START Available data

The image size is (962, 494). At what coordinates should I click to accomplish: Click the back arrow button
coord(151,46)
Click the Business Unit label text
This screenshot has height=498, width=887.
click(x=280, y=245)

END Available data

What you are asked to do:
Write out the data above once more, exactly as it stands.

Expected output:
The image size is (962, 494). At what coordinates should I click to accomplish: Click the back arrow button
coord(151,46)
Click the Business Unit label text
This screenshot has height=498, width=887.
click(x=280, y=245)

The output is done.